## WORK ITEM:
Transcribe exactly, and without pictures, only the lines from the one bearing "Task: Click the word" through the final line of the data below.

## AVAILABLE RECORDS:
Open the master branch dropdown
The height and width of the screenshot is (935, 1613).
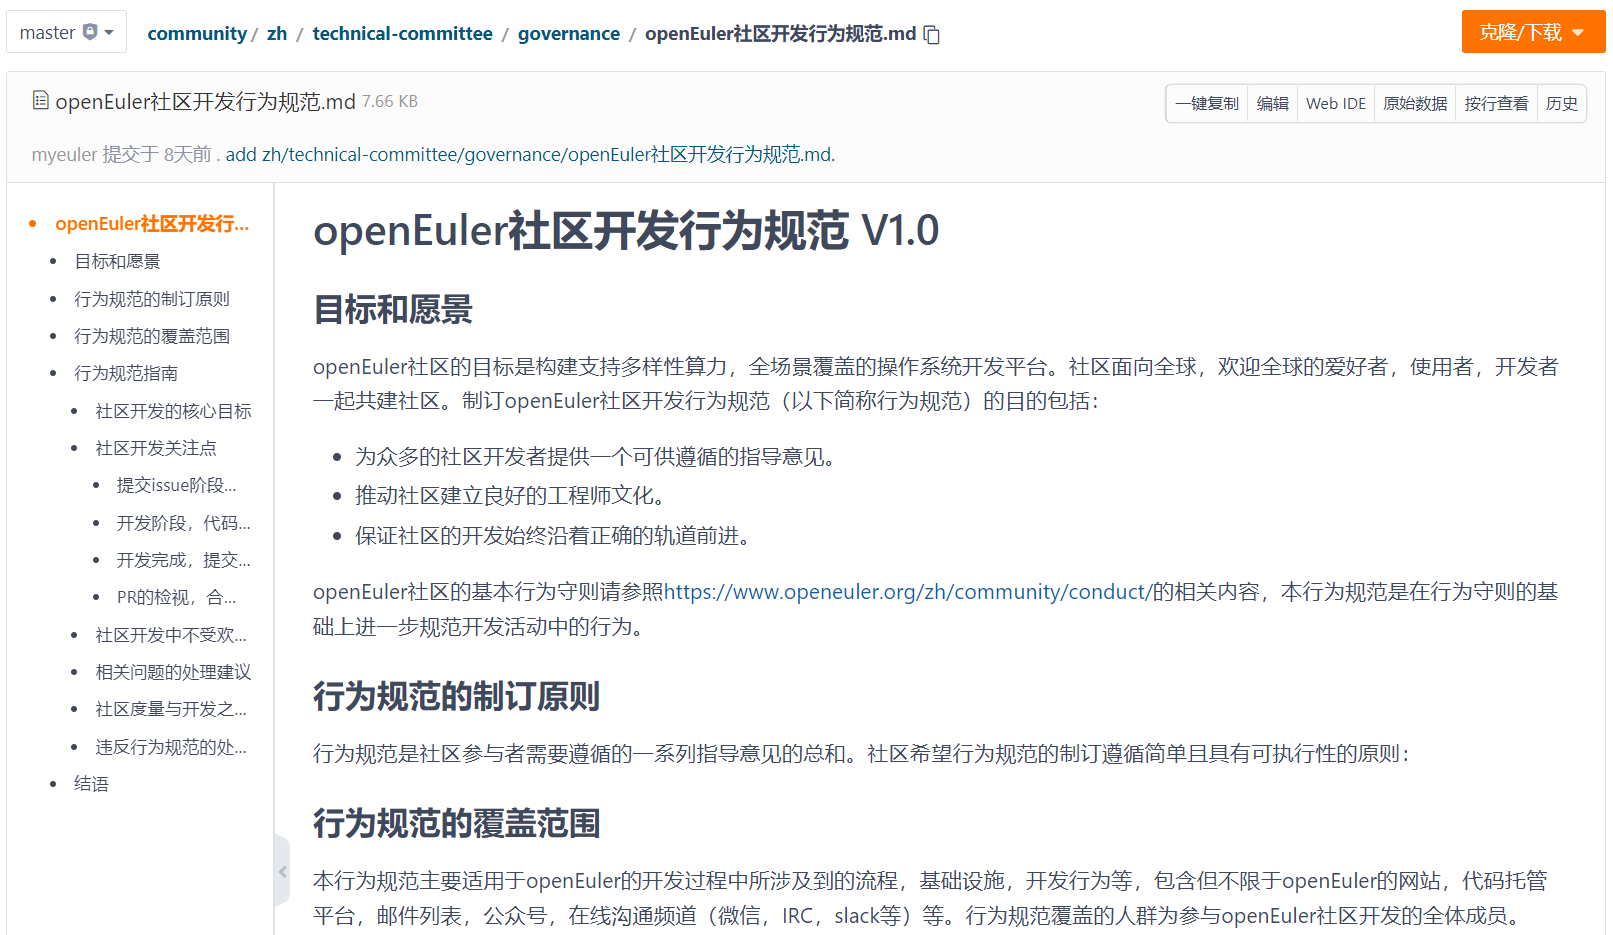point(66,32)
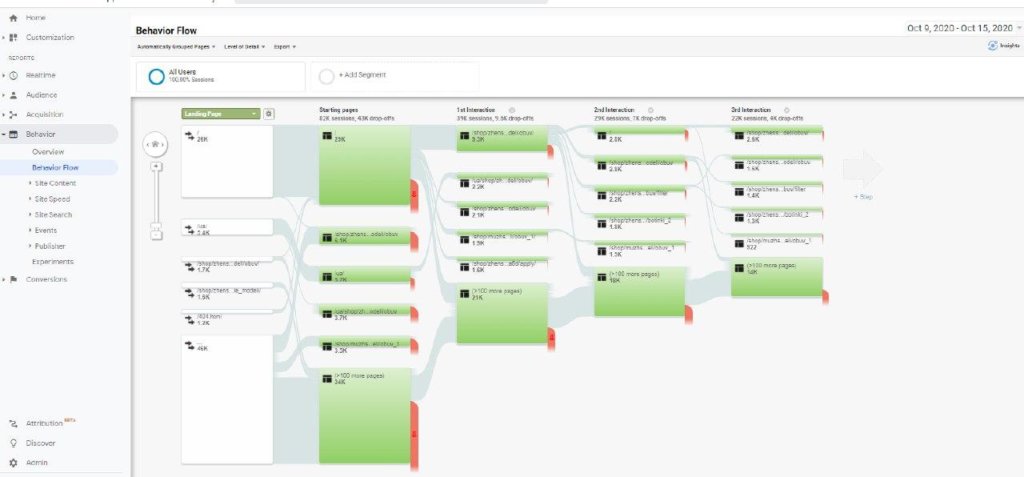
Task: Click the flow pan home control
Action: click(156, 145)
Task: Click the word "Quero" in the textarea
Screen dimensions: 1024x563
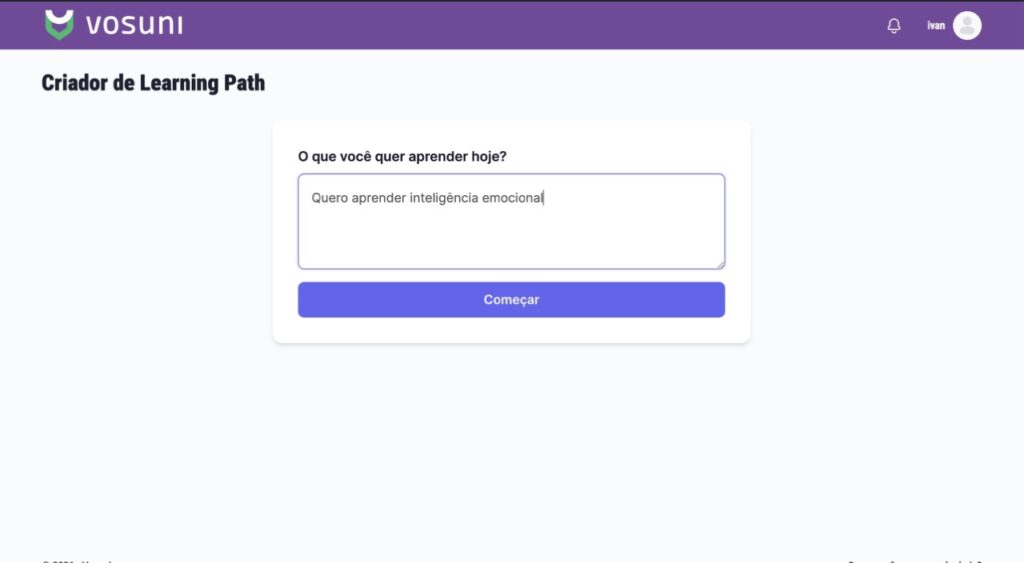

## SOLUTION TO THIS EXERCISE:
Task: Click the word "Quero" in the textarea
Screen dimensions: 1024x563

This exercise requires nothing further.